SAIAD

Safe Artificial Intelligence for Automated Driving

in conjunction with IEEE Computer Society Conference on Computer Vision and Pattern Recognition (CVPR'2019)

Accepted papers will be published in IEEE Xplore!


June 17th | Long Beach, CA

Invited Speakers (confirmed)

Patrick Pérez

Director of valeo.ai

Matthias Niessner

Professor at TUM

Raquel Urtasun

Head of Uber ATG Toronto, Associate Professor at University of Toronto


Alex Kendall

Co-Founder of Wayve & Research Fellow at Cambridge

Been Kim

Senior research scientist at Google Brain

Felix Heide

Co-Founder, CTO of Algolux & Professor at Princeton

Motivation

A conventional analytical procedure for the realization of highly automated driving reaches its limits in complex traffic situations. The switch to artificial intelligence is the logical consequence. The rise of deep learning methods is seen as a breakthrough in the field of artificial intelligence. A disadvantage of these methods is their opaque functionality, so that they resemble a black box solution. This aspect is largely neglected in the current research work and a pure increase in performance is aimed. The use of black box solutions represents an enormous risk in safety-critical applications such as highly automated driving. The development and evaluation of mechanisms that guarantee a safe artificial intelligence is required. The aim of this workshop is to increase the awareness of the active research area for this topic. The focus is on mechanisms that influence the deep learning model for computer vision in the training, test and inference phase.

Topics of interest

  • Interpretable and explainable Deep Neural Networks: Diagnostic techniques that provide insight into the function (model-agnostic) as well as into intermediate feature maps und layers (model-specific).
  • Safe Deep Neural Network design: Increase the trustworthiness of DNN output through special DNN design.
  • Approximation of Deep Neural Networks: Approximate the high-level concept of DNN's through simpler, interpretable models (either global or local).
  • Evaluation of diagnostic techniques: How to evaluate and compare techniques for interpreting and explaining DNN’s?
  • Robustness to anomalies: Evaluation and increase of robustness to anomalies in input data and defense against adversarial attacks.
  • Uncertainty modeling: Modeling of uncertainties during training and inference (e.g. via Monte Carlo dropout at inference): for perception tasks (fusion of different sensors, uncertainties in positioning and classification), modeling uncertainty in time series.
  • Methods for meta classification: Training of meta classifiers (e.g. based on uncertainty modeling or heatmaps) and statistical investigation of the effectiveness of these meta classifiers.
  • Transparent DNN training: Understand more technical details about how models extract knowledge from training data and how technical and physical a-priori knowledge must be incorporated into training data to influence network behavior.
  • Training Deep Networks: How synthetic data and augmentation can help make Deep Networks safe and what role they play in testing.
  • Integrating legal requirements: Technical approaches for integrating legal requirements into artificial intelligence for automated driving
  • Novel evaluation schemes: Novel evaluation schemes for safe AI in automated driving


Accepted papers will be published in IEEE Xplore!

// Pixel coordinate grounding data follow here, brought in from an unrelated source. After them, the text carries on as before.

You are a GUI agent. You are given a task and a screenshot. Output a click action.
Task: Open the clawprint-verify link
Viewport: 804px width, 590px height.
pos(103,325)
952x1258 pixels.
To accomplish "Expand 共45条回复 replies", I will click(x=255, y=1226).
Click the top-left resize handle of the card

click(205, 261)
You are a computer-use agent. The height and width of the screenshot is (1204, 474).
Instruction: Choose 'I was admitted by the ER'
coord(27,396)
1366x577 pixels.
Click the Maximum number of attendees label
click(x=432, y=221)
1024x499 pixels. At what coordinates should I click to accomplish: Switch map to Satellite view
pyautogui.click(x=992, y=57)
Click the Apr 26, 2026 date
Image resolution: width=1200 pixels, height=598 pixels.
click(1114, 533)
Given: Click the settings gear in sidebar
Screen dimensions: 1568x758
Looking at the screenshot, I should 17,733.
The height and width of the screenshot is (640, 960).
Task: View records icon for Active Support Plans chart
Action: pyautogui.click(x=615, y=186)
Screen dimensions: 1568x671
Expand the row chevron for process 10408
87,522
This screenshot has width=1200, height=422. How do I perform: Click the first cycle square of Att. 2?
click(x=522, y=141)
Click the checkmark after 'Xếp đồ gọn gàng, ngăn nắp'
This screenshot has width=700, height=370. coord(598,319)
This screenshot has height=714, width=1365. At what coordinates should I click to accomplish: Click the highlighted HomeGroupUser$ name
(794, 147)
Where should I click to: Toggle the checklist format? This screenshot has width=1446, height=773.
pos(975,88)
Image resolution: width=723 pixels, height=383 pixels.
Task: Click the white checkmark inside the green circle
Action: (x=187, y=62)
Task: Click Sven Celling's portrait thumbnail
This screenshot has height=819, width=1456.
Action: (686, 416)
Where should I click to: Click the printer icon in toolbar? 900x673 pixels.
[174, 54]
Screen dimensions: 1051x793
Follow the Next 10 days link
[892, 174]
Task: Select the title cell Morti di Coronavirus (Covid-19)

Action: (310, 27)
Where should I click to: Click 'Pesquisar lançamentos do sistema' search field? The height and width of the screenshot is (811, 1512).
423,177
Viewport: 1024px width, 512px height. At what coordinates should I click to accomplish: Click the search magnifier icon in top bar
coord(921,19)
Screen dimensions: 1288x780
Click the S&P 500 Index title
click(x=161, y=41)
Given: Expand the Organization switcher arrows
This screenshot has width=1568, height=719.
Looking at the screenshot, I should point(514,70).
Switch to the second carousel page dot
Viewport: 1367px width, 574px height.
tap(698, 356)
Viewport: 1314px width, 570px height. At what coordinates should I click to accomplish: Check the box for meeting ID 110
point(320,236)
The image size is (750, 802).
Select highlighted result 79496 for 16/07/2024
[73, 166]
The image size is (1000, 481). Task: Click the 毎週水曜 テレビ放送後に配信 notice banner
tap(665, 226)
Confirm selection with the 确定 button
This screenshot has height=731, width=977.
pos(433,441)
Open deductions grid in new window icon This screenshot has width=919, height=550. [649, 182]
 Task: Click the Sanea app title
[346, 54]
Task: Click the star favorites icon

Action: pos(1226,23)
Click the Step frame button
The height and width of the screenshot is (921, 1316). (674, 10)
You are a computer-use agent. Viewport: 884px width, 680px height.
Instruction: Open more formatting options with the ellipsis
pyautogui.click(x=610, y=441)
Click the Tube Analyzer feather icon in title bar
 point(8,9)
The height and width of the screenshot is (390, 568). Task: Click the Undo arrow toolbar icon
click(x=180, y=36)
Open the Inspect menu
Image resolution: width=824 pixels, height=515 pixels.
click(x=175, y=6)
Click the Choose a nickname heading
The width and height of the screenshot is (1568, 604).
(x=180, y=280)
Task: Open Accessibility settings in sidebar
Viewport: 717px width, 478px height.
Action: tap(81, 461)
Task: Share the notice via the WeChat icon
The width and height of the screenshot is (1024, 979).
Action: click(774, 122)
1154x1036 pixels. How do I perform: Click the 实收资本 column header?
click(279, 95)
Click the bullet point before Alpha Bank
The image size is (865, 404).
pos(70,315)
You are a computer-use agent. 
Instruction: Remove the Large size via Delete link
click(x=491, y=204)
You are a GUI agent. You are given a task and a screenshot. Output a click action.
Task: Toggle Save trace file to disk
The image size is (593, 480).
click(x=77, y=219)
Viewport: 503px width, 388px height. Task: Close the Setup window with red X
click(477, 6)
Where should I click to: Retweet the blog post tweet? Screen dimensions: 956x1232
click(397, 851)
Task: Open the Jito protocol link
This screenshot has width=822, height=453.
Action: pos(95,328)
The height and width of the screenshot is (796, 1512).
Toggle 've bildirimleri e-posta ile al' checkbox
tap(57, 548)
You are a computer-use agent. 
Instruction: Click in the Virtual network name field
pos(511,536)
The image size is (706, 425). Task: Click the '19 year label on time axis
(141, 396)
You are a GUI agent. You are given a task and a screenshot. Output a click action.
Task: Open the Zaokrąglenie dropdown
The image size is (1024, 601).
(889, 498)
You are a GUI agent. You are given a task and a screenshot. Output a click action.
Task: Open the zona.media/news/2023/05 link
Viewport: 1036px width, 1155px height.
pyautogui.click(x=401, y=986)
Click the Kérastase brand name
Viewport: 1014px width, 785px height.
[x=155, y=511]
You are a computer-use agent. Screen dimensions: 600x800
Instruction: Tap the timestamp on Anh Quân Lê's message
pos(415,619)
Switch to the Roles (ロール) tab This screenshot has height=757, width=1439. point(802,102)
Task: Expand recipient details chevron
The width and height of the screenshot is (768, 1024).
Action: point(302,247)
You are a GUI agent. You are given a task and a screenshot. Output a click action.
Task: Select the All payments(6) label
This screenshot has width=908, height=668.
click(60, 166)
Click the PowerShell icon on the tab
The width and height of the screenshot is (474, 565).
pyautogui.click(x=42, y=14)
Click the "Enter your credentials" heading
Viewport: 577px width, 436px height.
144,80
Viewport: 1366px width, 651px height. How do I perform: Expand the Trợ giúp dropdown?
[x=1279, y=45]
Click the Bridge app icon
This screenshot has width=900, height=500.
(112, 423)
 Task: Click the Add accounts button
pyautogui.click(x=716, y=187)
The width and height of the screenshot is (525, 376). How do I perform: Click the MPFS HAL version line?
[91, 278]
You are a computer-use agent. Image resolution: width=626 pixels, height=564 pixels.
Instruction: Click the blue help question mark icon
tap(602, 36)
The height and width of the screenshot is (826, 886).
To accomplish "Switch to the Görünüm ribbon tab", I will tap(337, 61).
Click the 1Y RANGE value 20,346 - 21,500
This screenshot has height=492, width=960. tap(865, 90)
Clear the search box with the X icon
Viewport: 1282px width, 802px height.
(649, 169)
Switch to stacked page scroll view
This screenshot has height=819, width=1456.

The proposed workshop aims to bring together various researchers from academia and industry that work at the intersection of autonomous driving, safety-critical AI applications, and interpretability. This overall direction of the proposed workshop is novel for the CVPR community. We feel that research on the safety aspects of artificial intelligence for automated driving is also not well represented by the main focus topics of CVPR, although being crucial for practical realizations.